Der Zürcher Hauseigentümerverband will Ölheizungen nicht verbieten, sondern auf Eigenverantwortung setzen. Im November werden die Zürcherinnen und Zürcher über das neue Energiegesetz abstimmen. (Symbolbild)
Keystone

Die Zürcherinnen und Zürcher müssen über das kantonale Energiegesetz abstimmen. Das Referendum, ergriffen vom Hauseigentümerverband, ist zustande gekommen. Knackpunkt des Gesetzes ist der Ersatz von Ölheizungen durch nachhaltigere Energiequellen.

fn, sda

21.7.2021 - 15:20

Der Hauseigentümerverband (HEV) sammelte gemäss eigenen Angaben über 8000 Unterschriften innert vier Wochen. Die Direktion der Justiz und des Inneren habe in einer Verfügung nun entschieden, dass das Referendum zustande gekommen sei, teilte der HEV am Mittwoch mit. Für das Zustandekommen sind 3000 gültige Unterschriften nötig.
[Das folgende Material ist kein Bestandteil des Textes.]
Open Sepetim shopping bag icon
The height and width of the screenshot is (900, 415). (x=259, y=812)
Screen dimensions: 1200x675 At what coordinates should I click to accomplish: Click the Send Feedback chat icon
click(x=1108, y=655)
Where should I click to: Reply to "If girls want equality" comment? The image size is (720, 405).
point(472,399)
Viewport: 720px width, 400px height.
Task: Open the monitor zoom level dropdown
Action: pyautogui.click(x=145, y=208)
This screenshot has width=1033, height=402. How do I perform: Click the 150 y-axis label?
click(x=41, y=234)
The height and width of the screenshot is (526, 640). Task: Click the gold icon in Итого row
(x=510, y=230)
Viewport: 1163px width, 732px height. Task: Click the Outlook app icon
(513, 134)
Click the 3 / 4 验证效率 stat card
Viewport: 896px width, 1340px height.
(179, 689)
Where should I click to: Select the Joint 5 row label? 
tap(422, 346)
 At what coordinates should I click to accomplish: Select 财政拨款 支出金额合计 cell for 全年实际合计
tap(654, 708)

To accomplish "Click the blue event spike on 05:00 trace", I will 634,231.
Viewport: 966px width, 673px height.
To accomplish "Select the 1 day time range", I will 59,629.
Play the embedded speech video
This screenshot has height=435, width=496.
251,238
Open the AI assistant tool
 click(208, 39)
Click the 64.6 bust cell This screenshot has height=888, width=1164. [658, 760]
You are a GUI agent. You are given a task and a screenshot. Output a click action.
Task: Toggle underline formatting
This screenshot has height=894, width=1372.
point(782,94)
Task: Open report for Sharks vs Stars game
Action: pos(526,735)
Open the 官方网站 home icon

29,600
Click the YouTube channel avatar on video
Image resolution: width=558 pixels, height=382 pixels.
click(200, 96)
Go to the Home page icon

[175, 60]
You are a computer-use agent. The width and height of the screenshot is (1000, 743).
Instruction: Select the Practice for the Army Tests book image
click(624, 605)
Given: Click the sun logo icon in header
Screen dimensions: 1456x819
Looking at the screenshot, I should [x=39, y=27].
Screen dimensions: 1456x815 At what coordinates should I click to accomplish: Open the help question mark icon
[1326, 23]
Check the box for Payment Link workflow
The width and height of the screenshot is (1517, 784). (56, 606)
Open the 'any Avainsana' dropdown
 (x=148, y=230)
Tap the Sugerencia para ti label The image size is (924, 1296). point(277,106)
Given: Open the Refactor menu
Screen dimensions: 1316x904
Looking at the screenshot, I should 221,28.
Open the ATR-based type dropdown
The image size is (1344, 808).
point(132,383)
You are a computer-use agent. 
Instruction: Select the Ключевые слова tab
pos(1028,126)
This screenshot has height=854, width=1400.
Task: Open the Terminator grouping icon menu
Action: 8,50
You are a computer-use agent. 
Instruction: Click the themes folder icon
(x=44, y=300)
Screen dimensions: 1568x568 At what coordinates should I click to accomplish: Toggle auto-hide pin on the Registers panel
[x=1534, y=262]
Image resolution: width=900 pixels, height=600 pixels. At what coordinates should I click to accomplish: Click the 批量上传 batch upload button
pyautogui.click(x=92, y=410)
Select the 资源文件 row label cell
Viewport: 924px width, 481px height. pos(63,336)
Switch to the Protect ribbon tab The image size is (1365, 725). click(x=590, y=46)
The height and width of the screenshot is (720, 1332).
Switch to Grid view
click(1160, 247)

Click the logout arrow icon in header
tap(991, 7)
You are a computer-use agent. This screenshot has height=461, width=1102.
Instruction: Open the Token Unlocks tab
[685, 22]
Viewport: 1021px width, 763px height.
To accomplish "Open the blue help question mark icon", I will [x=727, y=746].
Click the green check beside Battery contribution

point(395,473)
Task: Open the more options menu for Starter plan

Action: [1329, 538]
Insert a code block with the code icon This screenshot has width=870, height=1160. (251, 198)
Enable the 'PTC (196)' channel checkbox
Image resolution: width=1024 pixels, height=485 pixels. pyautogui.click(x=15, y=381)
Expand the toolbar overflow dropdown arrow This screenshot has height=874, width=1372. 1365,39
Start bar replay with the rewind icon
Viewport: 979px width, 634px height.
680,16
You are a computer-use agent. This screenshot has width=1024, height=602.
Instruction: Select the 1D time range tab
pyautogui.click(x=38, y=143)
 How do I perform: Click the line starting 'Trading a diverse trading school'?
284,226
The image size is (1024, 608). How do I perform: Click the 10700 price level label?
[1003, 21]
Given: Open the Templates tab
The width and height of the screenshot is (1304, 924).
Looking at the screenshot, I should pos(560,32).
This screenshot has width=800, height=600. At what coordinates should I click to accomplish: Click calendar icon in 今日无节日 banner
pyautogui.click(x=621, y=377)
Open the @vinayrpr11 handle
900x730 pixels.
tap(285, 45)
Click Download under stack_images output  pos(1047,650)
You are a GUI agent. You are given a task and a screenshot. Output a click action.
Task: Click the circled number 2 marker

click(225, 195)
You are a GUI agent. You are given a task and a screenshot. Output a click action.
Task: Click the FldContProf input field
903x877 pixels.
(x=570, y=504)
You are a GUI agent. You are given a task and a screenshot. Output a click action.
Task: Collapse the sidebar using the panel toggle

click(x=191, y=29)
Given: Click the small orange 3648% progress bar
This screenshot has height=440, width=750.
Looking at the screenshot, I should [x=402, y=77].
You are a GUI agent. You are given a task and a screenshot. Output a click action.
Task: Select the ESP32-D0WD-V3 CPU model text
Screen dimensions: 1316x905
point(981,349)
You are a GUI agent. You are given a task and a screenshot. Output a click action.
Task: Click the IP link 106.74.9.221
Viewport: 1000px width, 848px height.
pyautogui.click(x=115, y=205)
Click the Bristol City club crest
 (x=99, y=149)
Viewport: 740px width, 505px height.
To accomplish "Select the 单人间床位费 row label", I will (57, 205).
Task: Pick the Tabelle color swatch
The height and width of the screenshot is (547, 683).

Der HEV kritisiert am neuen Energiegesetz, das vom Kantonsrat gutgeheissen wurde, vor allem den «Züri Finish». Öl-, Gas- und Elektroheizungen würden de facto verboten, was über die bereits strengen Mustervorschriften der Kantone hinausgehe.

Was den Abstimmungskampf betrifft, zeigt sich der HEV siegessicher. Die Ablehnung des CO2-Gesetzes auf Bundesebene habe gezeigt, dass die Bürger nicht bereit seien, die ambitionierten Klimaziele der Behörden um jeden Preis mitzutragen. Statt auf Vorschriften will der HEV lieber auf «Freiwilligkeit und Eigenverantwortung» setzen.

Schon jetzt ist klar, mit welchen Argumenten der HEV Stimmen holen will. Er wird vor höheren Mieten warnen, weil die Hauseigentümer die kosten für die neue Heizung auf die Bewohner abwälzen würden. Unterstützt wird der HEV von der SVP. Alle anderen Fraktionen stimmten dem neuen Gesetz am 19. April zu.

Baudirektor Martin Neukom (Grüne) sieht der Abstimmung gelassen entgegen, wie er im April im Kantonsrat sagte. «Ich bin überzeugt, dass es gelingen wird, die Bevölkerung von der Notwendigkeit der Vorlage zu überzeugen.» Sie sei ein wichtiger Schritt in Richtung Netto Null. Die Abstimmung findet am 28. November statt.